*** RECORDS PROVIDED ***
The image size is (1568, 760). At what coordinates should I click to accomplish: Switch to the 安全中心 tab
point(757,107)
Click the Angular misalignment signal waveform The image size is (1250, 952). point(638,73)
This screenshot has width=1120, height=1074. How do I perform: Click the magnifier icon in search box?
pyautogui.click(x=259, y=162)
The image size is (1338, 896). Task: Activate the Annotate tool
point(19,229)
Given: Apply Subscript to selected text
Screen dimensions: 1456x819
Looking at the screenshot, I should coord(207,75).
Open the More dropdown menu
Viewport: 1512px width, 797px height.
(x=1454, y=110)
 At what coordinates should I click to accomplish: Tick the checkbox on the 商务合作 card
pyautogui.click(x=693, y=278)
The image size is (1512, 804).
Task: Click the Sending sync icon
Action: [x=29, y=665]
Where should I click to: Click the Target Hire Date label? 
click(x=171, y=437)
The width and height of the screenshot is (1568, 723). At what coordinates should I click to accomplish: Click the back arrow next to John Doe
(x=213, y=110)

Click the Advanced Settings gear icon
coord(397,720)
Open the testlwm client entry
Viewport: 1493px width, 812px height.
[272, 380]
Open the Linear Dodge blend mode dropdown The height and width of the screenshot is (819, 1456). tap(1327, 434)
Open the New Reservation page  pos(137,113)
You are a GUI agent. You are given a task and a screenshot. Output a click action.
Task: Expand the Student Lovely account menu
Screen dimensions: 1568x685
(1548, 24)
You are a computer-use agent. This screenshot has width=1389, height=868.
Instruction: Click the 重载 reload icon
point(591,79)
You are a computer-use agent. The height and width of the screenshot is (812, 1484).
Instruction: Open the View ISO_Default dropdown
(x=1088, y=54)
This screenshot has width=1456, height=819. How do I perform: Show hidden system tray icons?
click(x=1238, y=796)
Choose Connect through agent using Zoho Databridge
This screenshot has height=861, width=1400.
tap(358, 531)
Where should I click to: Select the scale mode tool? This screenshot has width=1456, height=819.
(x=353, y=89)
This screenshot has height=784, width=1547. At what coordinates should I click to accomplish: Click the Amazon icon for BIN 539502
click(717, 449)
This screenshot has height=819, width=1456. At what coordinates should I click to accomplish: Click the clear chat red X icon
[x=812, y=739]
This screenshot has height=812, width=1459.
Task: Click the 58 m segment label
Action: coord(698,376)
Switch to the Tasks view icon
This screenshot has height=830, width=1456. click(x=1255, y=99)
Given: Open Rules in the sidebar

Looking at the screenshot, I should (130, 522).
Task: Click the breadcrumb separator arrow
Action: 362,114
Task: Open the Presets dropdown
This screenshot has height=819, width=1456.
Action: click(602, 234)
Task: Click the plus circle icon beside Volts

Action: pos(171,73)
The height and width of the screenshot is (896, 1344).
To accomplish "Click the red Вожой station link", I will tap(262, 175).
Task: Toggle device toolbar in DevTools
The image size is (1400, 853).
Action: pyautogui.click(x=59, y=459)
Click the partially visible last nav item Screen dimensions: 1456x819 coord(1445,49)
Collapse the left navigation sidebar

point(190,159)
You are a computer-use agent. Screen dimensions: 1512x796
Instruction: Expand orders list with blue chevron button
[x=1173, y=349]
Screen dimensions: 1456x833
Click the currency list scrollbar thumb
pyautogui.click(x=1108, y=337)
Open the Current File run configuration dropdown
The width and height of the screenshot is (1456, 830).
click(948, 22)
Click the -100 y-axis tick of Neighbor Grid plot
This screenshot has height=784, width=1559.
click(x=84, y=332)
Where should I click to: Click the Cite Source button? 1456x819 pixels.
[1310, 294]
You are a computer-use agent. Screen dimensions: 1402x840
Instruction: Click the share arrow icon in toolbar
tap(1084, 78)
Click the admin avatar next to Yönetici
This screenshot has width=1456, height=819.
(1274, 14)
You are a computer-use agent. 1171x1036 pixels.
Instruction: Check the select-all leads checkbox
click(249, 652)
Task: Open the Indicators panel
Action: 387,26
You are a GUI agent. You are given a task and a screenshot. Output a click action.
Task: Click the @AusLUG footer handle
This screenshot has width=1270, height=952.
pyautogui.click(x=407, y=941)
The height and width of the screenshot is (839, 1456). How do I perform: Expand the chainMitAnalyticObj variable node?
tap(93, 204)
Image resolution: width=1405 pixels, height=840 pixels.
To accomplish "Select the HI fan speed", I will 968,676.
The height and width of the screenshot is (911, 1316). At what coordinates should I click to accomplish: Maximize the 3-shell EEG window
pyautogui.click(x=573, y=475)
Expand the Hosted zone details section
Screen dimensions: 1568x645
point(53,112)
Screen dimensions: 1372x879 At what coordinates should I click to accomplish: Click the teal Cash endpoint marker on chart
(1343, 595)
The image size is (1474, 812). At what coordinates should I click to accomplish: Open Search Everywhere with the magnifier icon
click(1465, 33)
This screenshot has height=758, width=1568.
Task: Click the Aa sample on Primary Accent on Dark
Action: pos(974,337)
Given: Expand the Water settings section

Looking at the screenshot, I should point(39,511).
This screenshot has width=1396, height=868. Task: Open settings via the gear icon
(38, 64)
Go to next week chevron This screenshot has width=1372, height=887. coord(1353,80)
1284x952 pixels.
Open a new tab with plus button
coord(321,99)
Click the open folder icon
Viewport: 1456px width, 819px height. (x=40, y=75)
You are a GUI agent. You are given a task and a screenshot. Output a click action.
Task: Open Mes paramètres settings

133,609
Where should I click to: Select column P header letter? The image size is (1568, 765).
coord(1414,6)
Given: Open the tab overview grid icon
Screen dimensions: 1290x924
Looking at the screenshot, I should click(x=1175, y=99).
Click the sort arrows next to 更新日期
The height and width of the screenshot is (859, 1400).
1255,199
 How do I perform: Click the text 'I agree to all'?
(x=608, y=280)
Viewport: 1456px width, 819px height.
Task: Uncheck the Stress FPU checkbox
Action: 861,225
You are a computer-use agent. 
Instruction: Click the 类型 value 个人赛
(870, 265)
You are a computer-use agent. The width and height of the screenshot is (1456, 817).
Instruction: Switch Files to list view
*** End of RECORDS PROVIDED ***
> [EXERCISE AIM]: Within the entries above, find the string "agent" and return each line that holds it.

> [RESPONSE AREA]:
You are a GUI agent. You are given a task and a screenshot. Output a click action.
You are a computer-use agent. This screenshot has width=1389, height=868.
You are a computer-use agent. The height and width of the screenshot is (812, 1484).
Choose Connect through agent using Zoho Databridge
You are a computer-use agent. Screen dimensions: 1512x796
You are a computer-use agent. Screen dimensions: 1402x840
You are a computer-use agent. 1171x1036 pixels.
You are a GUI agent. You are given a task and a screenshot. Output a click action.
You are a GUI agent. You are given a task and a screenshot. Output a click action.
You are a computer-use agent. 
You are a computer-use agent. The width and height of the screenshot is (1456, 817).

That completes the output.